The great crossing though the Panama Locks transpired on Day 6. Below is a map of our approximate path through the new locks and the old.

First, we were on a cruise ship going through the first lock at Gatun Locks  (between #1 and #2 below)  then on life boats (aka “ferries”), water shuttles (from #3-#4 below ), buses (dotted road from #4-#9 in Gamboa)) and eventually ferries that took us through the olde Pedro Miguel and the Miraflores Locks (#14-15). 

Entering Port at Colon the Ruby Princess gave us our first acquaintance with the locking process early in the morning, sailing through the the newest installation at Gatun Lake. The lock walls, embedded in the side walls, slid across to block water from the front and back. The moving walls formed the container that would be pumped full of fresh water to raise the enclosed boat 85 feet above the bottom, which is higher than the ocean bottom. The fresh water avoids the ecological clash of merging one ocean’s sea water with the other.

 

Panama Canal - Wikipedia

The trip through the old locks was more adventurous, because we had another touring ferry on one side and a thirty-foot sailboat on the other. The sailboat was lashed to our starboard side, so we didn’t bounce against each other in transit.  So we inched into the Pedro Miguel Lock [#4), and the doors closed behind and in front of us.
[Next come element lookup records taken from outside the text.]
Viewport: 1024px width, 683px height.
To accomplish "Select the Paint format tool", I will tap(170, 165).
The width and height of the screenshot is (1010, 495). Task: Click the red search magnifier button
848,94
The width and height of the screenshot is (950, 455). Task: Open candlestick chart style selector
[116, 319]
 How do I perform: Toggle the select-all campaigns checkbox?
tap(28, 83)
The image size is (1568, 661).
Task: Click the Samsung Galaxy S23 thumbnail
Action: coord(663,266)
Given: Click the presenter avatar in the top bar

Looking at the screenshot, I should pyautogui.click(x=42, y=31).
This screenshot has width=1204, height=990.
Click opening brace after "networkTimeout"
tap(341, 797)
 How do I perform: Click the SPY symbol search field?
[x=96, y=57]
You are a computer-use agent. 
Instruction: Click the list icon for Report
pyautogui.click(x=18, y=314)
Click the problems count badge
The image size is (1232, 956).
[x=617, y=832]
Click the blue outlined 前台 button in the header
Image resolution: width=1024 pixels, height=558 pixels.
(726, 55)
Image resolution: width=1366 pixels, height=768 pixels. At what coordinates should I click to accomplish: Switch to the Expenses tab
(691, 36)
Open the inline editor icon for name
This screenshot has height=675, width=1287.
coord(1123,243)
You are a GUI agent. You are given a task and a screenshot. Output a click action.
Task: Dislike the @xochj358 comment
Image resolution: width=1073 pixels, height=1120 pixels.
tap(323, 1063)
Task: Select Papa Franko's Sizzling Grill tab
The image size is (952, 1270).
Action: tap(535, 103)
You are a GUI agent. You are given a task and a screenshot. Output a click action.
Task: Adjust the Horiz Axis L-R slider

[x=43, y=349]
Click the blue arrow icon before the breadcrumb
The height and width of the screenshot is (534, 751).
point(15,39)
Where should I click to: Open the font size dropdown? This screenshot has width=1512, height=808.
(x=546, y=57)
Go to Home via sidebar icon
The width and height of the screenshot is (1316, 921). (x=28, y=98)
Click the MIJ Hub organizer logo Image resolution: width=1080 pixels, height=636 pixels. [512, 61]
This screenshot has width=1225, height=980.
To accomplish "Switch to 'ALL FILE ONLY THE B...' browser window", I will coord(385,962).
This time they closed on a hinge, as the early locks did (photograph below).

The entourage cleared the Pedro Miguel lock and spread out as they advanced on the Mirafloras lock (between 14 & 15).  Then back into formation for the second lock. No cubic foot of water was wasted to get four craft though the locks.

We circled Panama City, an impressive skyline with modern skyscrapers. It could be a skyline in Qatar or Dubai, except for the poverty in its shadow, which we got to witness on the bus ride home– one dilapidated building after another. 

City Skyline

The significant message of the day: that immigrants from the barrios of the U.S. and Canada came to Panama to build the canal for $1/ day, plus lodging. The initial locks were completed in 1914, but work continued a century later with the construction of the new locks, completed May 2016.

We bussed back to Colon in time for a late dinner– 8 p.m.